One consumer staple offers investors the defense they might be looking for but has made strides to bolster long term growth and investor’s profits for the future.
A Best-In-Breed Staple and Innovation Leader
The Kroger Co. (KR) is a $23 billion grocery store conglomerate, the largest supermarket chain by revenue and the second largest general retailer behind Wal-Mart. The company operates roughly 2,765 stores located in the Midwestern and Southern United States.
The company reported a third-quarter earnings beat of $0.48 per share compared to the analyst’s estimates of $0.43 per share. The brightest spot for the quarter was the 60% spike in digital sales – a positive note for a company that’s been investing in technological solutions for shoppers.
One catalyst working for Kroger is its dedication to technological innovation. With consumers preferring a technological shopping option for their retail needs, the company has launched a program intended to appeal to changing tastes. The pilot program gives shoppers a digital display that tells them where an item is located, its price, and sales on that item, and more. It also offers a check-out free way to shop, giving them a more convenient way to buy groceries.
Peeking Behind the Shelves
The stock trades cheaply at just 12 times earnings compared to the industry average of 18 times earnings. The 7% long term EPS growth rate gives it a PEG ratio of less than 2 as well which means that the stock isn’t overvalued at the moment. As with most consumer staples stocks, Kroger carries a 2% dividend yield giving investors some measure of downside protection as well.
From a technical aspect, Kroger’s chart reveals a current price point that’s right in the middle of most indicators. The long-term trend is still showing bearish, while the short term is bullish. If that strength continues, Kroger could see some positive momentum begin to take hold.

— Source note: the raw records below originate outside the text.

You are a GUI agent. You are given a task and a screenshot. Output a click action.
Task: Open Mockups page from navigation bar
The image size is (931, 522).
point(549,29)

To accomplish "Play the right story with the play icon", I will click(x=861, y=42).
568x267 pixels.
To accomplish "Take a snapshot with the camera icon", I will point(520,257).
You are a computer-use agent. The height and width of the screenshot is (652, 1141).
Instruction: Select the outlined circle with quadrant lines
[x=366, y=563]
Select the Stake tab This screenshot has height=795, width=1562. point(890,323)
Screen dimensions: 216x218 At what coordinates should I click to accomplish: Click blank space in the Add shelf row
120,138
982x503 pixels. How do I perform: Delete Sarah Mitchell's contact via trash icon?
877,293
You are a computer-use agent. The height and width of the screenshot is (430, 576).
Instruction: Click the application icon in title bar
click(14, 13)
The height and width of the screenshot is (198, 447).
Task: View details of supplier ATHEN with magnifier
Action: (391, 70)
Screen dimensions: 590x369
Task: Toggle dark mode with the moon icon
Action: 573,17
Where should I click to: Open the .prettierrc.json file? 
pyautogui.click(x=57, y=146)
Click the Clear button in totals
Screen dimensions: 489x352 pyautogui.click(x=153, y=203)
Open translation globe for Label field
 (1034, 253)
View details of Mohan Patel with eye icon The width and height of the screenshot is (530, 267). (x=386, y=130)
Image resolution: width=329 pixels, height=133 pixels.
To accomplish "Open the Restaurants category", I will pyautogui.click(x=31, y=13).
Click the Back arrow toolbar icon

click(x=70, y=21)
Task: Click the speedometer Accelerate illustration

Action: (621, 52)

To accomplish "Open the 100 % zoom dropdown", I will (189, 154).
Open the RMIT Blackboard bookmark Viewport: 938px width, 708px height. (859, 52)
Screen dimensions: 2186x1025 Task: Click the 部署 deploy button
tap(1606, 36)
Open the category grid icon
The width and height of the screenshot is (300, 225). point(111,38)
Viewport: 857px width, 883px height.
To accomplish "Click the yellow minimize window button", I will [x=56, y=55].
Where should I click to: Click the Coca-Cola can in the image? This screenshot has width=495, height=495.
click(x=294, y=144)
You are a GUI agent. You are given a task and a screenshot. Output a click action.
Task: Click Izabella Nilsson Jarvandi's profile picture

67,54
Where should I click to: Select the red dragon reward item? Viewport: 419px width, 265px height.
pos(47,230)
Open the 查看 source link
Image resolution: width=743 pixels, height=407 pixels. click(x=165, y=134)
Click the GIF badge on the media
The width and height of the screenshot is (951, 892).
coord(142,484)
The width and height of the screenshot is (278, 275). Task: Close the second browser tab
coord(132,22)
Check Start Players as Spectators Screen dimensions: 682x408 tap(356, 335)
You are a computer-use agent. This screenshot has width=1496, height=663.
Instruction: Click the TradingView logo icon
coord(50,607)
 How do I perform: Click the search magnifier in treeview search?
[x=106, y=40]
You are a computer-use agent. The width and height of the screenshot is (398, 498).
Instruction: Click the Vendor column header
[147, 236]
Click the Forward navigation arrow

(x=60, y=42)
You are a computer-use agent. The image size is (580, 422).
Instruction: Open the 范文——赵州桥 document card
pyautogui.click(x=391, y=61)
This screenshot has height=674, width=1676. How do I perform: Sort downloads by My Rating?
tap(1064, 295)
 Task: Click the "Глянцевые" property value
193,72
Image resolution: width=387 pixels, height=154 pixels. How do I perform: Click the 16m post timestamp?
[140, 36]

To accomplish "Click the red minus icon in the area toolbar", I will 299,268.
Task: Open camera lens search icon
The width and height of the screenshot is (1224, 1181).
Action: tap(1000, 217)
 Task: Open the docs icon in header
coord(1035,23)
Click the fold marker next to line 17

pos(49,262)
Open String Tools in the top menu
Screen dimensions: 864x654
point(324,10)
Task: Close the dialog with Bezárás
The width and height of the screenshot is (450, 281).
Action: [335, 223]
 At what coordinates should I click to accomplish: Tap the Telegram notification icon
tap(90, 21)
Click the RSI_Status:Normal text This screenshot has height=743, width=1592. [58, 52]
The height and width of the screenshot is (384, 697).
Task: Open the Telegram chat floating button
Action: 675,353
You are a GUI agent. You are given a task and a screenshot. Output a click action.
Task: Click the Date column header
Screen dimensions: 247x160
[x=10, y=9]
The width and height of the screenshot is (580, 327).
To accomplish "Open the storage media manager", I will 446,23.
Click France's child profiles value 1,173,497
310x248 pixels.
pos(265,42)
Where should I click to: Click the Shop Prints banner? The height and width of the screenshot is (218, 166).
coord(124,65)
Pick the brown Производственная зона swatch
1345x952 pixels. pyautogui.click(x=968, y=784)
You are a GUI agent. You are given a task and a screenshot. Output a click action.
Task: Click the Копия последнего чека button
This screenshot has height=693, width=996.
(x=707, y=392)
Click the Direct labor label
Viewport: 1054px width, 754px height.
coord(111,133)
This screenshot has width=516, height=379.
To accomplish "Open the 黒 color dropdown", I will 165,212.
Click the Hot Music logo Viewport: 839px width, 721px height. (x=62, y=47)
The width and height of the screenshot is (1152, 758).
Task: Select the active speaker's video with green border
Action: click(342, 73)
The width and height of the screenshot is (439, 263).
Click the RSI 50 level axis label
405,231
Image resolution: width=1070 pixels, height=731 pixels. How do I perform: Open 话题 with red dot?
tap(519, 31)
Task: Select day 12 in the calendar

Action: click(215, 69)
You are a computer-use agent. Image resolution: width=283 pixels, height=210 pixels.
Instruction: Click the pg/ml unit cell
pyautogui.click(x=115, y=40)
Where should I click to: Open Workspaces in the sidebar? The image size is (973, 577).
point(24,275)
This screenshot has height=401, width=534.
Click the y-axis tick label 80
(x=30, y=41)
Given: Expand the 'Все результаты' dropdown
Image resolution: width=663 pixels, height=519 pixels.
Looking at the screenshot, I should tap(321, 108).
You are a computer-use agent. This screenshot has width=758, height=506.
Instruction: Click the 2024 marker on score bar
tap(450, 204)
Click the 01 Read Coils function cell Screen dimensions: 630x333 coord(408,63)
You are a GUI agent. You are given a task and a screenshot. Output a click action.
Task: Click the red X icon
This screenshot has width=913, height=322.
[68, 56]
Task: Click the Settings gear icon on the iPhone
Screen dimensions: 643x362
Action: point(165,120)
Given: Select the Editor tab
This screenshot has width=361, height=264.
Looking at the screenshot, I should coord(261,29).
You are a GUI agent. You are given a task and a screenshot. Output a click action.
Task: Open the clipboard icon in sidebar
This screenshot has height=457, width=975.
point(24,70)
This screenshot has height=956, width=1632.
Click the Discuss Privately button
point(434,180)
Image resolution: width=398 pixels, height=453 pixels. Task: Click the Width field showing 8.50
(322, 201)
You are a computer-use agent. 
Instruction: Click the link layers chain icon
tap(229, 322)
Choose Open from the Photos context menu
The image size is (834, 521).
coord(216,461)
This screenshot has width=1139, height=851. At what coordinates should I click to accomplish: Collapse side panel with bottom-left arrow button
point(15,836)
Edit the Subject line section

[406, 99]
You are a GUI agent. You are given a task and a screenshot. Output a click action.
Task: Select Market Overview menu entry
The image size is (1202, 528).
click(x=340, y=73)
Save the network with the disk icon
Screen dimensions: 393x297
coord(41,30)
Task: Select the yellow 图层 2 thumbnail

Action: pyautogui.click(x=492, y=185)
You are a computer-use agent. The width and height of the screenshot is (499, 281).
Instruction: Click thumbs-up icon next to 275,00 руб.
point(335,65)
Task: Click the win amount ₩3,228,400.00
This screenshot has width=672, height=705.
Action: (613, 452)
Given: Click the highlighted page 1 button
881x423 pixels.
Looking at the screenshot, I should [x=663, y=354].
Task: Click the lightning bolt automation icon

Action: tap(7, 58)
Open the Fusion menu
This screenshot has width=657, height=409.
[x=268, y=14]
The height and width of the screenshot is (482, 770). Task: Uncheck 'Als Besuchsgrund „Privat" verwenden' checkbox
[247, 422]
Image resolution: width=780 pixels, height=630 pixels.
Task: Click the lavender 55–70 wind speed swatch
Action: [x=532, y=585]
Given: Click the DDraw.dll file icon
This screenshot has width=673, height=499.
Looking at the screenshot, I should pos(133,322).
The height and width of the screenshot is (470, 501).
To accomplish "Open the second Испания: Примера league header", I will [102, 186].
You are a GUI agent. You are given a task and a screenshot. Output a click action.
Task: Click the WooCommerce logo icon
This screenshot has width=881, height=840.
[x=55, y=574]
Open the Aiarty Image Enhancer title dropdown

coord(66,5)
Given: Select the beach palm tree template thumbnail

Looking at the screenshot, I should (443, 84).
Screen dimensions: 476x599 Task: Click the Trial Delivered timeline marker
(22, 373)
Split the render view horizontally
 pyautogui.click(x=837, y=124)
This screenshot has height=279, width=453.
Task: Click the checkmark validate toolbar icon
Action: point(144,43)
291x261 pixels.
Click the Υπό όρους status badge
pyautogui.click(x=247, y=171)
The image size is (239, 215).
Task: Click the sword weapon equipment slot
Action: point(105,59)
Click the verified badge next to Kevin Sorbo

Based on Kroger’s full-year EPS estimates, this stock should be fairly valued at around $32 per share – a gain of more than 12% without considering the dividend. For investors looking to stay in the market but wanting to stay conservative, Kroger is a tempting buy.
The above analysis provided by Daniel Cross, professional trader and financial writer.
What Does MarketClub Say?
MarketClub’s technology is showing that Kroger is not currently trading within an established trend.
The intermediate-term trend and long-term trend has been choppy. This is why the Smart Scan score for KR is rated at a -55.